The Defiant

Polygon to Deliver Zero-Knowledge Powered Rollup

Layer 2 Sets March 27 Launch Date for Ethereum Scaling Offering

By: Samuel Haig Loading...

Polygon to Deliver Zero-Knowledge Powered Rollup

Polygon, the Layer 2 blockchain, plans to deliver an Ethereum-compatible rollup powered by zero-knowledge proofs on March 27, the development team said on Tuesday.

The offering, which is called a zkEVM, is expected to offer enhanced privacy features and validate transactions faster than other Ethereum scaling solutions. Unlike other L2s powered by zero-knowledge proofs, developers will easily be able to deploy code written for Ethereum on Polygon’s offering.

‘Intense and Inspiring’

“After more than a year of intense and inspiring research, development, and testing, we are incredibly proud to launch the first-ever zkEVM mainnet,” Mihailo Bjelic, Polygon’s co-founder, said onTwitter.

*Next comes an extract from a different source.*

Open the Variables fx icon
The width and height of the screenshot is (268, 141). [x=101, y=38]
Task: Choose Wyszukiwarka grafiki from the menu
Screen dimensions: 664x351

The DeFi community is counting on rollups to scale Ethereum, which, despite its ubiquity, has proven ill equipped to handle the workload for decentralized finance. Rollups work by bundling together transactions on a Layer 2 network before submitting the bundle to Ethereum’s mainnet for processing. In other words, this innovation may be crucial in enabling Ethereum to fulfill its promise.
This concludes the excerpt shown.